C-Reactive protein in relation to fecundability and anovulation among eumenorrheic women

Rose G Radin, Lindsey A Sjaarda, Robert M Silver, Carrie J Nobles, Sunni L Mumford, Neil J Perkins, Brian D Wilcox, Anna Z Pollack, Karen C Schliep, Torie C Plowden, Enrique F Schisterman, Rose G Radin, Lindsey A Sjaarda, Robert M Silver, Carrie J Nobles, Sunni L Mumford, Neil J Perkins, Brian D Wilcox, Anna Z Pollack, Karen C Schliep, Torie C Plowden, Enrique F Schisterman

Abstract

Objective: To assess systemic inflammation in relation to fecundability and anovulation.

Design: Prospective cohort study among participants in the Effects of Aspirin in Gestation and Reproduction trial who were assigned to the placebo.

Setting: Academic medical centers.

Patient(s): Healthy eumenorrheic women (n = 572), 18-40 years of age, with one or two pregnancy losses, attempting spontaneous pregnancy.

Intervention(s): Baseline serum high-sensitivity C-reactive protein (hsCRP) values <10 mg/L were categorized into tertiles.

Main outcome measure(s): Discrete Cox proportional hazards models estimated the fecundability odds ratio (FOR) and 95% confidence interval (CI) and adjusted for potential confounders. Log-binomial regression estimated the risk ratio (RR) and 95% CI of anovulation. The algorithm to define anovulation used data on urinary concentrations of hCG, pregnanediol-3-glucuronide, and LH as well as fertility monitor readings.

Result(s): Higher hsCRP was associated with reduced fecundability but not with an increased risk of anovulation.

Conclusion(s): Among healthy women attempting pregnancy after one or two pregnancy losses, we found preliminary evidence that systemic inflammation is associated with reduced fecundability, but not independently from adiposity. Sporadic anovulation did not appear to drive this association.

Clinical trial registration number: ClinicalTrials.gov: NCT00467363.

Keywords: C-Reactive protein; anovulation; fertility; inflammation; prospective studies.

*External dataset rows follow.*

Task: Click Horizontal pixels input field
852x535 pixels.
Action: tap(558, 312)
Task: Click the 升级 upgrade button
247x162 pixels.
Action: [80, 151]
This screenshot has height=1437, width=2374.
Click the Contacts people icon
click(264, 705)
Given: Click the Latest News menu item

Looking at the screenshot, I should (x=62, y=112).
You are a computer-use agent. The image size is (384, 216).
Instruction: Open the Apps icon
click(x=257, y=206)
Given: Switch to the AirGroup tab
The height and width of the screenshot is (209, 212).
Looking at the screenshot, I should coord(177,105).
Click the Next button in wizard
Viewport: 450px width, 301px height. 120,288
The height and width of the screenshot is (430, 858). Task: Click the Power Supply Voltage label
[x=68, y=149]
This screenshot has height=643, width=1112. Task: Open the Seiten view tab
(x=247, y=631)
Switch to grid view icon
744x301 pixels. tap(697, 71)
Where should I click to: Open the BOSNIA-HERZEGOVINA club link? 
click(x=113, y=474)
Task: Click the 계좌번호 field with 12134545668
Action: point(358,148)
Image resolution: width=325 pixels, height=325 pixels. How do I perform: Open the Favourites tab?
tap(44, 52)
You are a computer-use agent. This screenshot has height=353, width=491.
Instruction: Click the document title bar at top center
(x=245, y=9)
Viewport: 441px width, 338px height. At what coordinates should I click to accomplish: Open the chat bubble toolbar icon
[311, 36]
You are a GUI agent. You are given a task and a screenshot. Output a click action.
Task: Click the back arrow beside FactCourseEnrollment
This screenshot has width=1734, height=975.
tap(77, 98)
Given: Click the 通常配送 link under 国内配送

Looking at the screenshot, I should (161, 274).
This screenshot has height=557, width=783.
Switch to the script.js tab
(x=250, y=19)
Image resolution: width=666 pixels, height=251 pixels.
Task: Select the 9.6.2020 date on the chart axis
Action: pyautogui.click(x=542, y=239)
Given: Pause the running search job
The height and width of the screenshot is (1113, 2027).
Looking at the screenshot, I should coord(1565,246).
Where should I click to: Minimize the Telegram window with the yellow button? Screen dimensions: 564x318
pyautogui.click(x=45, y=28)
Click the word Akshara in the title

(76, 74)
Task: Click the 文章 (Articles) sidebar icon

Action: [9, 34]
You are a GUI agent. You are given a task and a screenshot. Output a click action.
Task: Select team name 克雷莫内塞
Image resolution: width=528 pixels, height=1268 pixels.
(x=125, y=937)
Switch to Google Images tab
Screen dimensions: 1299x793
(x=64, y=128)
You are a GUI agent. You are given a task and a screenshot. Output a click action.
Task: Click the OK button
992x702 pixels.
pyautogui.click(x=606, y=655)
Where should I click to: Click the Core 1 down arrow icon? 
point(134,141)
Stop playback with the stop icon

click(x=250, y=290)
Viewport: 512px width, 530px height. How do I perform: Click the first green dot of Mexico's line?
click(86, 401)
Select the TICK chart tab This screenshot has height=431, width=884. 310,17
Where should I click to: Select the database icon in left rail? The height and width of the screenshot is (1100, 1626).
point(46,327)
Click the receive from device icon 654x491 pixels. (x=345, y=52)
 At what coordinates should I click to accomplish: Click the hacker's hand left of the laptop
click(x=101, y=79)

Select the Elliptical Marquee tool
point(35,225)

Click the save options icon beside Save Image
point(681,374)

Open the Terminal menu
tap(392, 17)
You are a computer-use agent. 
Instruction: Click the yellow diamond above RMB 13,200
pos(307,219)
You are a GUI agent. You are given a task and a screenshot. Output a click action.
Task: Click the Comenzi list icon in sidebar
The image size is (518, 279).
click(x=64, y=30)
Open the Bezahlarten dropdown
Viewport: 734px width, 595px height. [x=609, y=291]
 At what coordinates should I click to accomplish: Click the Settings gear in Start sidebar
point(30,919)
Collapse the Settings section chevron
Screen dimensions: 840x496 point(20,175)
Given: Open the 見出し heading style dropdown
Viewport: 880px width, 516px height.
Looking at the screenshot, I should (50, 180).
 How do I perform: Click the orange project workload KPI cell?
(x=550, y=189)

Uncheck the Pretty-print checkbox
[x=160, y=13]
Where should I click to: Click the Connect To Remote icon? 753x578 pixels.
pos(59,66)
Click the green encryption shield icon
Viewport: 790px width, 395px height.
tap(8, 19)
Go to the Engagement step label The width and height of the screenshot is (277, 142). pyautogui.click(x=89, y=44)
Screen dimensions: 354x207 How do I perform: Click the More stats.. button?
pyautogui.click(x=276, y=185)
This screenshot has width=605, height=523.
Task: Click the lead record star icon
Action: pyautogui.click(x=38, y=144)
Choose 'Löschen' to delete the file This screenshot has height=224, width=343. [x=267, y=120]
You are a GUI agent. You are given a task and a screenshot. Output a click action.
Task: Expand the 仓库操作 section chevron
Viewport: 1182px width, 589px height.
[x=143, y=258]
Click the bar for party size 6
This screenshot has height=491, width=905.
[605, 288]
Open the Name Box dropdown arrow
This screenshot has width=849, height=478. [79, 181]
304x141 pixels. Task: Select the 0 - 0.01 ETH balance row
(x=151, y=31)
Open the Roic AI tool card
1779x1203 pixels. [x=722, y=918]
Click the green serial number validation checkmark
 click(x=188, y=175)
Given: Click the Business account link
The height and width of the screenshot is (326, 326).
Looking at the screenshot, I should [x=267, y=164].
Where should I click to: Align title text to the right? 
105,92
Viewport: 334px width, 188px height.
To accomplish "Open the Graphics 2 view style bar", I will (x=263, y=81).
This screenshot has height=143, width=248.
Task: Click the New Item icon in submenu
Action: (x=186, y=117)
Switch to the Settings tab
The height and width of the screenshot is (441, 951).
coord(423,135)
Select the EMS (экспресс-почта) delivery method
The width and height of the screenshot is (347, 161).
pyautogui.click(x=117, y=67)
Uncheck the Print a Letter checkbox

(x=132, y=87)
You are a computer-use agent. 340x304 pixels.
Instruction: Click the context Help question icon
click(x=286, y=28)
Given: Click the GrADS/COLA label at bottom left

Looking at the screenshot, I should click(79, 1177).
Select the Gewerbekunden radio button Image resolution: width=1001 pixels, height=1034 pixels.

Conflict of interest statement

Conflicts of interest: Dr. Pollack reports payment from ICF Global Consulting for work performed while consulting on a project about preterm birth and spontaneous abortion for the US Environmental Health and Protection Agency and payment from Triway Chinese Delegation for development of an educational presentation on environmental factors affecting female reproductive health. All other authors report no potential conflicts of interest.

Published by Elsevier Inc.

Figures

Figure 1
Figure 1
The Fecundability Odds Ratio (FOR) and 95% CI for the second tertile (open circle) and third tertile (closed circle) of hsCRP relative to the first tertile. Results are restricted to 572 women assigned to placebo. Model 1 is adjusted for cycles trying at enrollment. Model 2 is adjusted for cycles trying at enrollment, age (linear variable), race (white, non-white), marital status (married, living as married or other) and the time from last pregnancy loss to study enrollment (≤4 months, 5-8 months, 9-12 months, >12 months). Model 3 is adjusted for cycles trying at enrollment, age (linear variable), race (white, non-white), marital status (married, living as married or other) the time from last pregnancy loss to study enrollment (≤4 months, 5-8 months, 9-12 months, >12 months), and BMI (linear variable).
Figure 2
Figure 2
The Risk Ratio (RR) and 95% CI for anovulation for the second tertile (open circle) and third tertile (closed circle) of hsCRP relative to the first tertile. Results are restricted to 572 women assigned to placebo. Model A is adjusted for cycles of follow-up. Model B is adjusted for cycles of follow-up, age (18-24 years, 25-34, 35-40), marital status (married, living as married or other) and the time from last pregnancy loss to study enrollment (≤4 months, 5-8 months, 9-12 months, >12 months). Model C is adjusted for cycles of follow-up, age (18-24 years, 25-34, 35-40), marital status (married, living as married or other) the time from last pregnancy loss to study enrollment (≤4 months, 5-8 months, 9-12 months, >12 months), and BMI (linear variable).
Figure 3
Figure 3
Simplified directed acyclic graphs to illustrate the potential causal structure of C-reactive protein, body mass index, and pregnancy. Figure 3A: Body mass index is a common cause of C-reactive protein and pregnancy, and therefore can be considered a confounder of the relationship between inflammation and fecundability. Figure 3B: Body mass index is an intermediate on the causal path from C-reactive protein to pregnancy, and therefore adjustment for adiposity would partially obscure the total effect of inflammation on fecundability.